LLCs and partnerships are treated similarly for tax purposes, both locally and federally. LLCs, like corporations, are recognized as separate legal entities, meaning individual members of an LLC are protected from debts, obligations and liabilities of the company. In an LLC, all members are automatically provided limited liability protection. In contrast, a partnership must have at least one general partner who is personally liable for the debts and other liabilities of the business. In addition, the limited partners of a partnership are generally prohibited from managing the business. In an LLC, all members can freely manage the business without running the risk of losing their limited liability.

The Advantages of Using a LLC over a Sole Proprietor

If you currently operate a business by yourself and report your income on a Schedule C, then you are a sole proprietor. Even though a sole proprietorship is the cheapest form of business, the risks of using a sole proprietorship can end up being the most costly business structures over the long term.

As a sole proprietor you put your personal assets at risk for liability. You also will not receive the benefit of considerable tax savings and will likely have fewer options for growing your business. Sole proprietorships are also much more likely to come under examination by the Internal Revenue Service. And finally, when it comes time to sell or transfer your sole proprietorship, you’ll find that the process is difficult, time consuming, and expensive.

As a sole proprietor, you and your business are one of the same. In other words, your company’s debts are legally your debts. In other words, a legal claim or a lawsuit brought against your business is also a lawsuit brought against you. This means that your personal savings, including your home, car, and investments an be taken from you if your business were to be sued or become insolvent.

By contrast, an LLC is viewed as a legally distinct entity. An LLC provides limited liability for all members. If your business is sued or becomes insolvent, its members will generally not be held personally liable for the debts and liabilities of the LLC.

The Advantages of Using a LLC over a “C” Corporation

An LLC enjoys many of the same advantages of a “C” corporation (a standard business corporation so called because it is taxed under subsection C of the Internal Revenue Code), as well as retaining many of the characteristics of unincorporated entities such as partnerships and sole proprietorships. Like a “C” corporation, the LLC offers its members limited liability (a member is generally only liable up to the amount contributed to the LLC), and like a partnership, the LLC’s earnings are not subject to an entity level of tax (only one level of tax imposes directly to the member), whereas, a “C” corporation imposes a double level of tax (entity level and shareholder level) on distributable income.

Generally the LLC entity form should always be used over the “C” corporation form, unless the entity is anticipating an initial public offering.

Like the shareholders of a “C” corporation, the owners/members of an LLC are generally not liable for the debts of the business beyond the extent of their investment. The owners can operate the business with the security of knowing that their personal assets are protected from the entity's creditors. There are exceptions, such as an instance when an individual member personally guarantees the debts or liabilities incurred by the LLC.

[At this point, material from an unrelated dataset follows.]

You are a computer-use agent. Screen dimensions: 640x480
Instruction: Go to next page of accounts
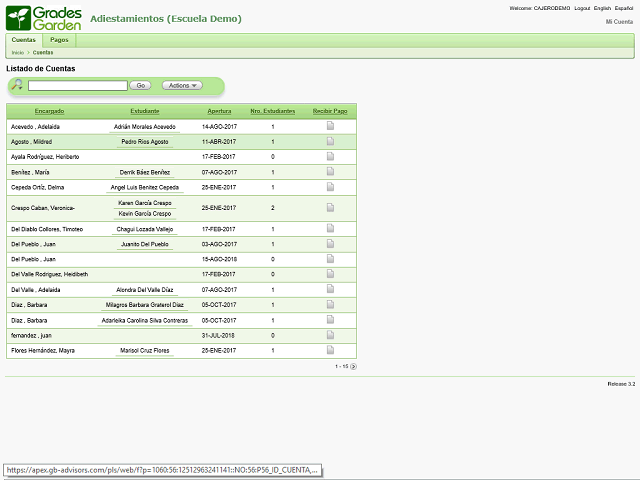point(353,367)
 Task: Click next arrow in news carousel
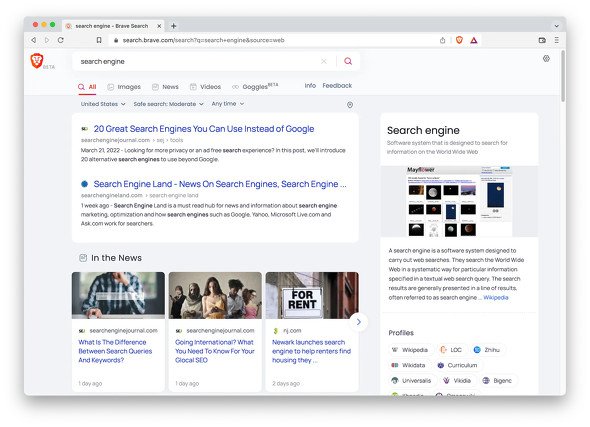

Unlike a “C” corporation, an LLC is treated as a partnership for federal income tax purposes. This can provide a number of important benefits to the owners. Partnership earnings are not subject to an entity-level federal income tax; instead, they “flow-through” to the owners, in proportion to the owners' respective interests in profits, and are reported on the owners' individual tax returns (one level of tax). Thus, earnings of an LLC are taxed only once. An LLC that is taxable as a partnership can also provide special allocations of tax benefits to specific members.

The Advantages of Using a LLC over a “S” Corporation

LLCs and “S” corporations are similar in many ways. From a tax perspective, both are treated as pass-through entities (no double taxation). Both entities provide limited liability to the owners of the business.

The LLC offers far more flexibility than an “S” corporation. In order to be considered an “S” corporation, a company must meet the following requirements:

  • The entity must not have more than 100 shareholders
  • Shareholders must be U.S. citizens or residents, and must be natural persons, so corporate shareholders, partnerships, and multi-member LLCs are excluded
  • The entity must have only one class of stock
  • Profits and losses must be allocated to shareholders proportionately to each one's interest in the company
  • Corporate formalities must be followed

LLCs are under no such restrictions.

The LLC Entity Form –The Right Entity Choice For Most Of Us

Under current law, unless a start-up company wants to go public or a company will be engaged in a complex cross border transaction, there is very little reason to choose to operate as a “C” corporation or a “S” corporation. Most of the non-tax advantages of operating in corporate form are now available in all states in the form of the LLC, and the double tax creates a clear tax bias against the corporate form. An LLC offers all of its members’ limited liability without restrictions on their participation in the venture. Furthermore, ownership interests in the LLC can be freely transferable if its members so choose. For these reasons, it is significantly more common for a new business to select the LLC entity form when starting a new business and not a “C” corporation or “S” corporation.